According to Ramasso, now an assistant professor at FEMTO-ST in Besançon, France, TBM enables automatic detection of human behaviors in videos, even given continuous and blurred aspects of typical motions as well as the “noise” from background motions, such as from crowds in stadiums or from other track athletes or judges.
“The transferable belief model is able to model any type of knowledge with prior [information], and this is very interesting in many applications,” he said. “Analyzing videos with TBM is promising since sometimes we have knowledge about the videos and sometimes not; mixing both is easy with TBM but more complicated with probability. TBM can process probability, but not the reverse.”
Pacing the cell
Deep inside the mall shopper, the pole vaulter and everyone else travel the cells that are the building blocks of all life.
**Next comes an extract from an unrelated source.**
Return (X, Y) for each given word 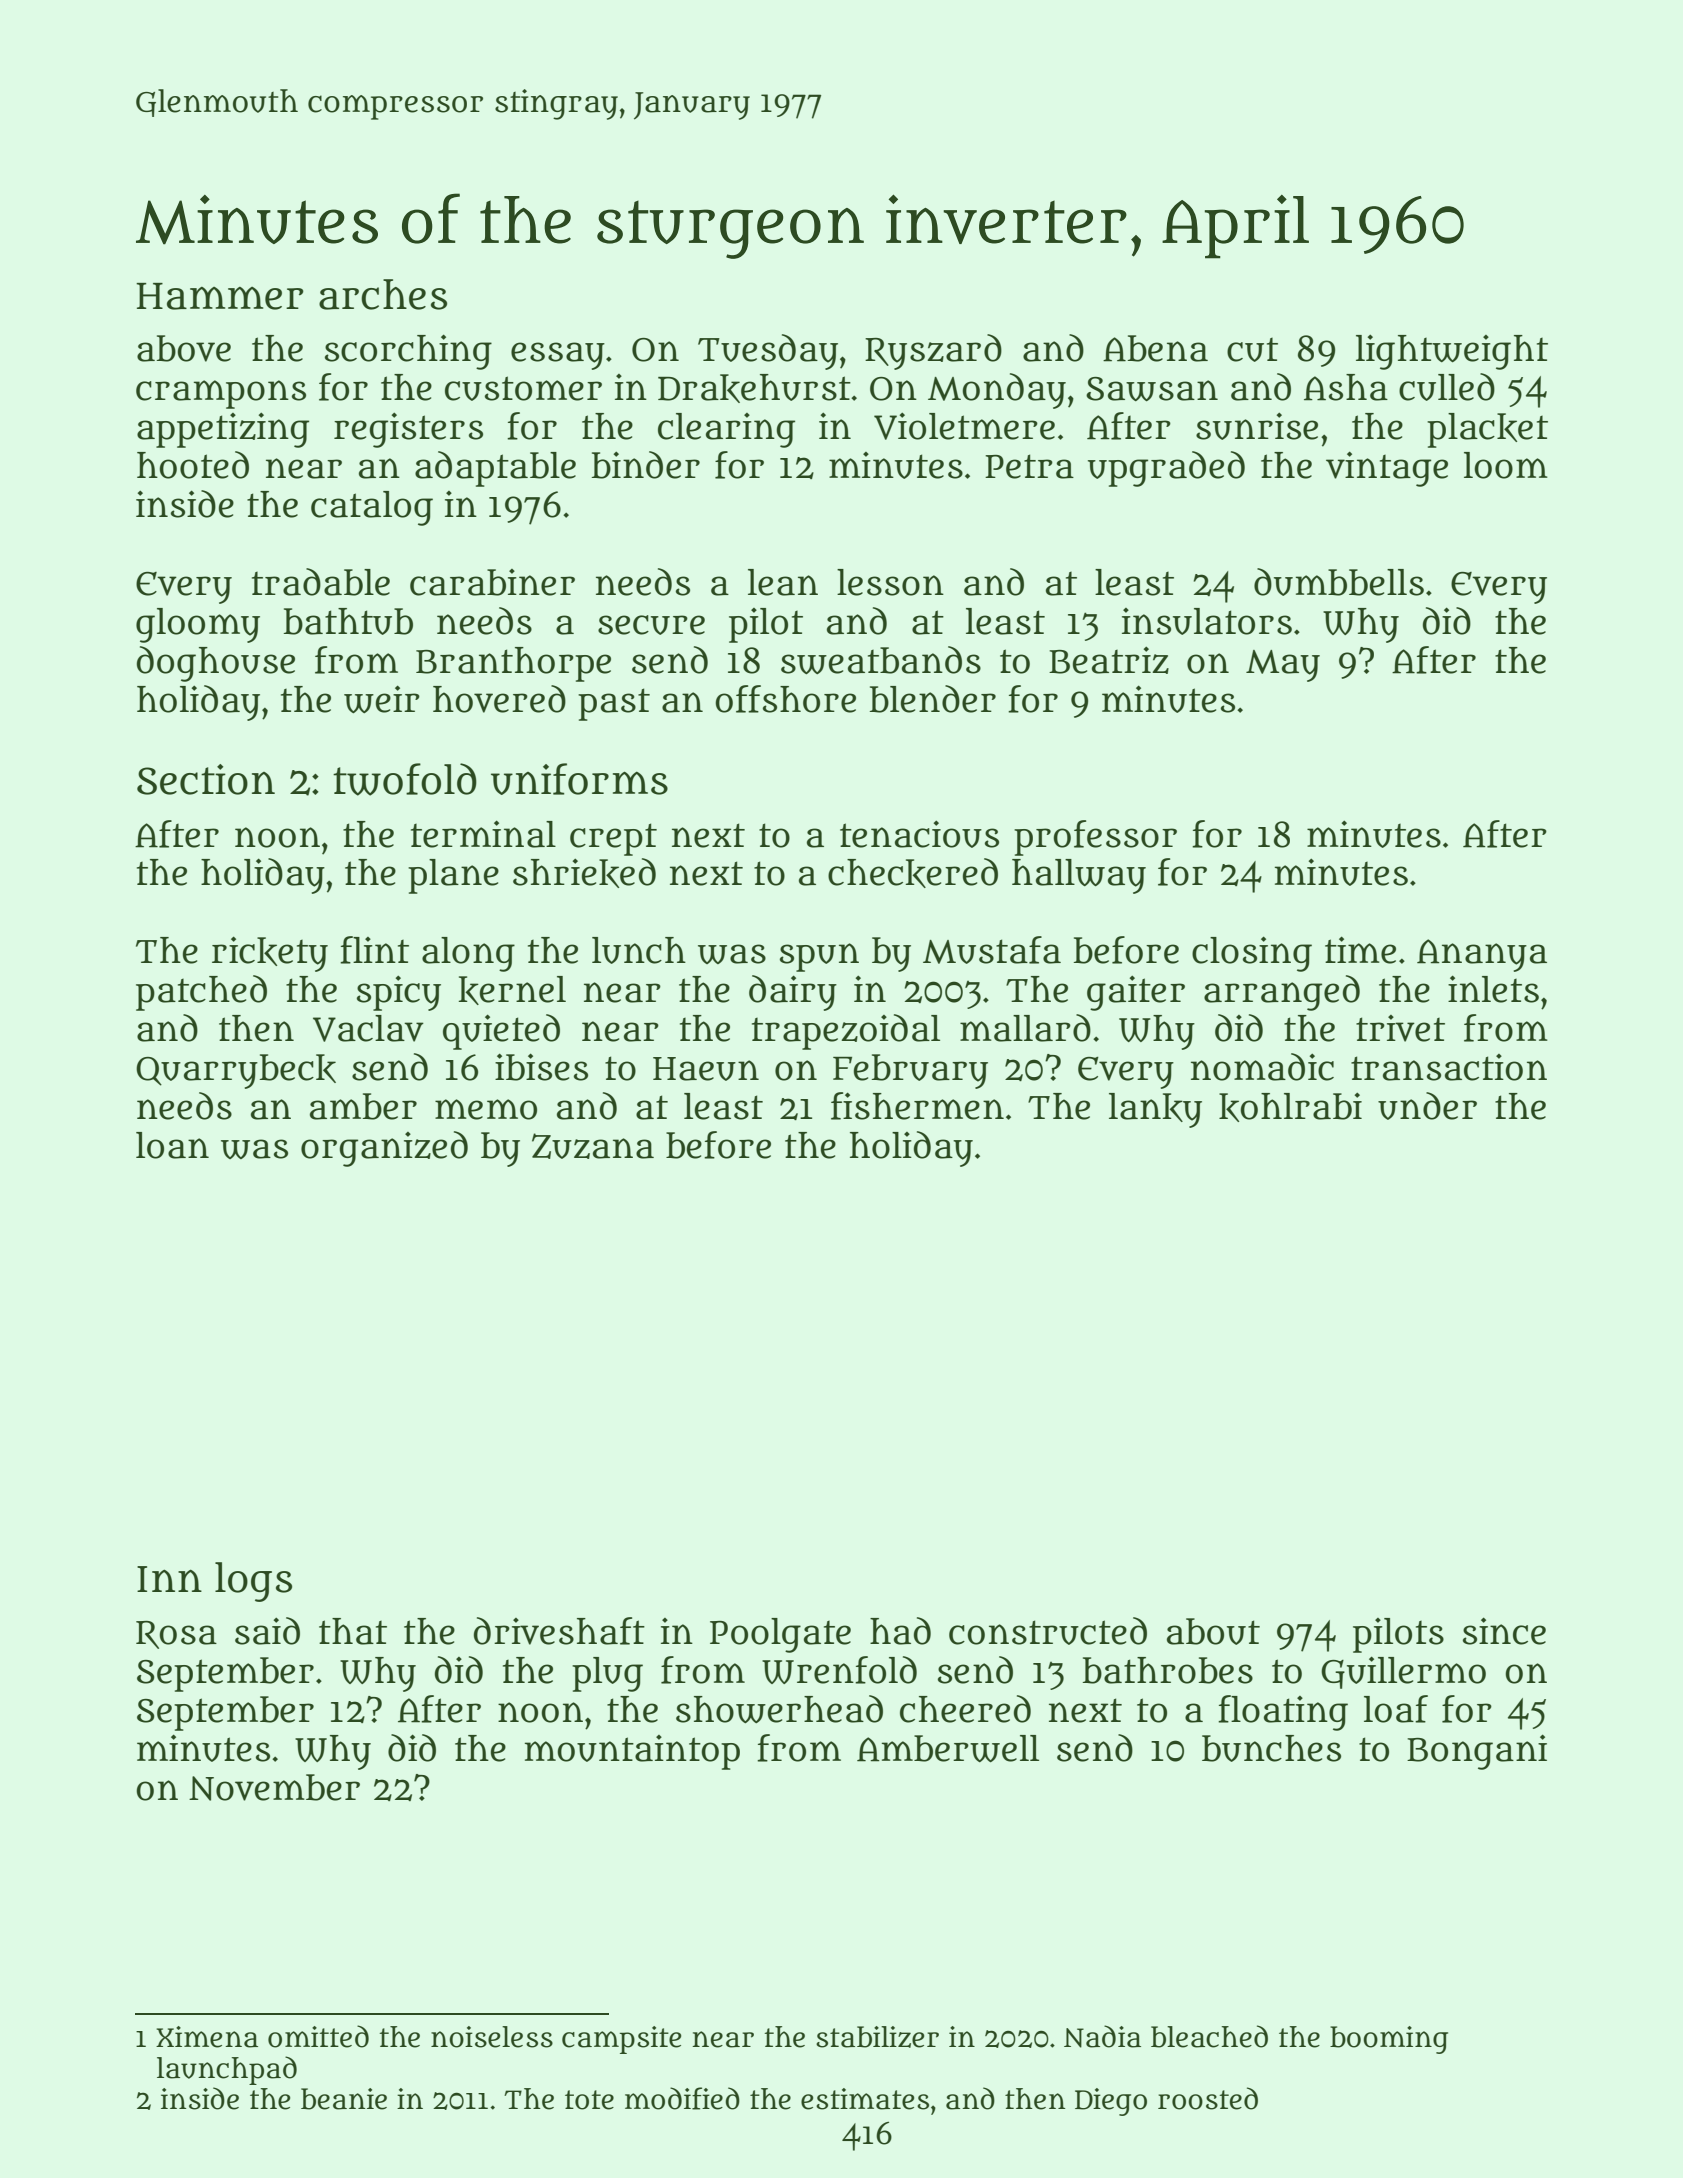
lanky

Cell biologists of all disciplines study the structures – from blood corpuscles to neurons to tumors – to elucidate what makes them work and what makes them stop working normally, leading to disease and death.
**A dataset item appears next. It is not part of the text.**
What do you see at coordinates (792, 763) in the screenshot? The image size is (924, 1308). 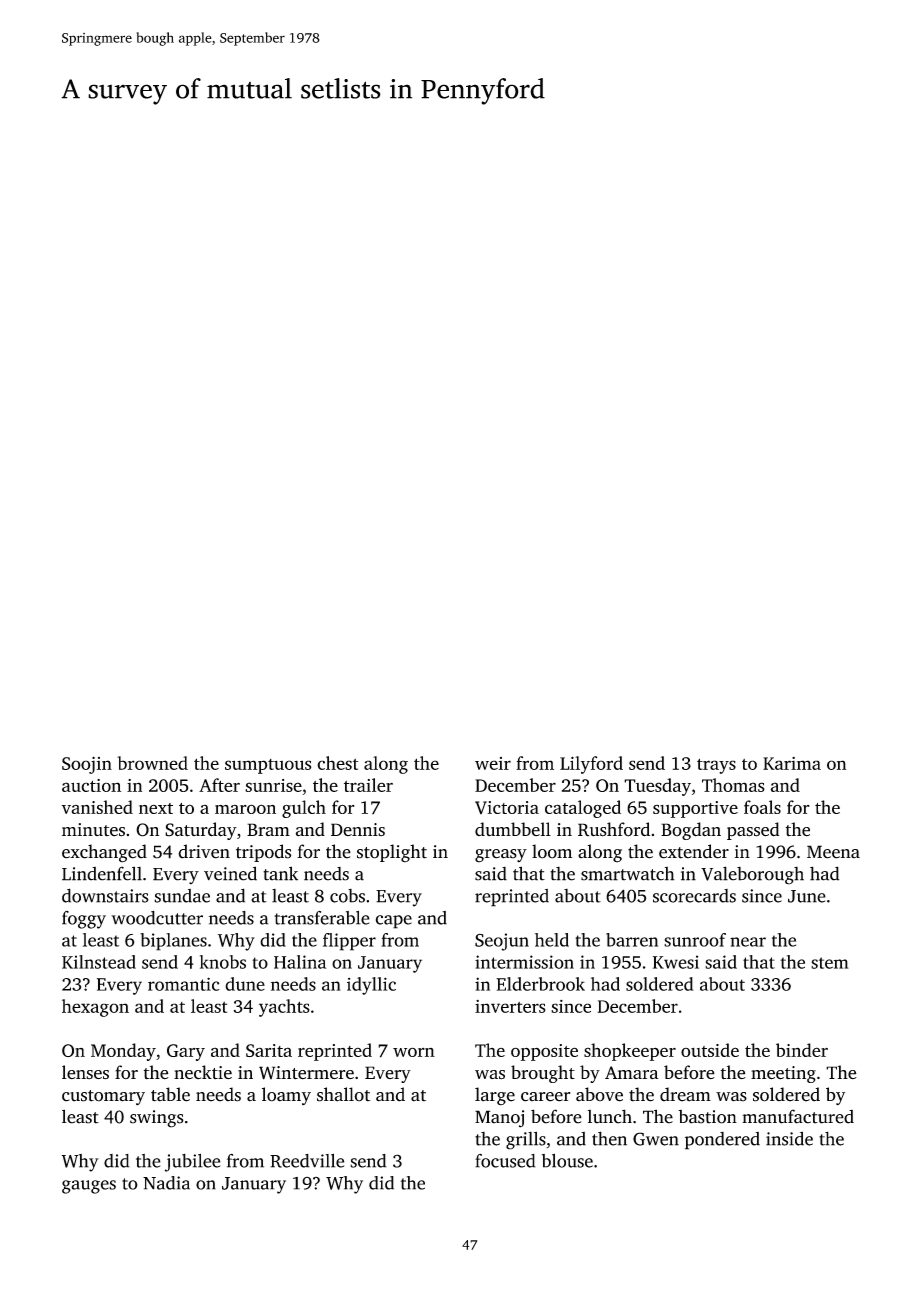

Open source software can track the natural movement of cells, providing a glimpse of the biological mechanisms leading to cancer and other diseases. Courtesy of Ahmet Sacan, Middle East Technical University, Ankara, Turkey.
Cell motility, as such movement is commonly called, is an essential part of many biological processes, according to Ahmet Sacan of Middle East Technical University back in Ankara.
“There is a growing interest in the analysis of cell motility as a diagnostic tool, especially in the areas of inflammatory disease and cancer metastasis,” he said.
While a visiting scholar at Ohio State University in Columbus, Sacan was astonished that his colleague Huseyin Coskun had to manually annotate sequential images of his subjects (amoeboids). Sacan decided to develop cell-tracking software that would help not just Coskun but other researchers as well.
Existing algorithms follow the movements of cells through a fluid by finding their outlines and identifying them in subsequent frames of a micrographic movie. Sacan says that this method leaves out important information. CellTrack, an open source program developed by Sacan, Coskun and their colleague Hakan Ferhatosmanoglu of Ohio State’s department of computer science and engineering, also tracks changes in the arrangement of a cell’s internal components and in deformations of the cell’s surface.
“Deviations from normal behavior are often characterized in terms of the cell’s velocity, trajectory and shape deformation during its movement,” Sacan said. He added that changes in these features can act as predictors of metabolic processes, such as inflammatory cell recruitment or cellular reactions to environmental cues.
As described in the July 15, 2008 issue of Bioinformatics, the software uses template matching and continuously adaptive mean shifting as its primary tracking methods. With the former algorithm, a cell in one frame is searched for in the next by identifying its outline in the first frame, sliding a copy onto the next frame and searching for the closest match. In the latter, the program finds the center of the cell in the second frame by using a back-projection of a histogram generated from the first frame. Template matching is most useful for tracking translational motion; continuously adaptive mean shifting can track rotational motion as well.
The researcher made the program open source so that cell scientists could quickly add features suited to their own work.
“There are a number of extensions that we are planning to implement,” Sacan said. “My future research in cell tracking is being shaped through collaboration with other groups to address specific research problems.”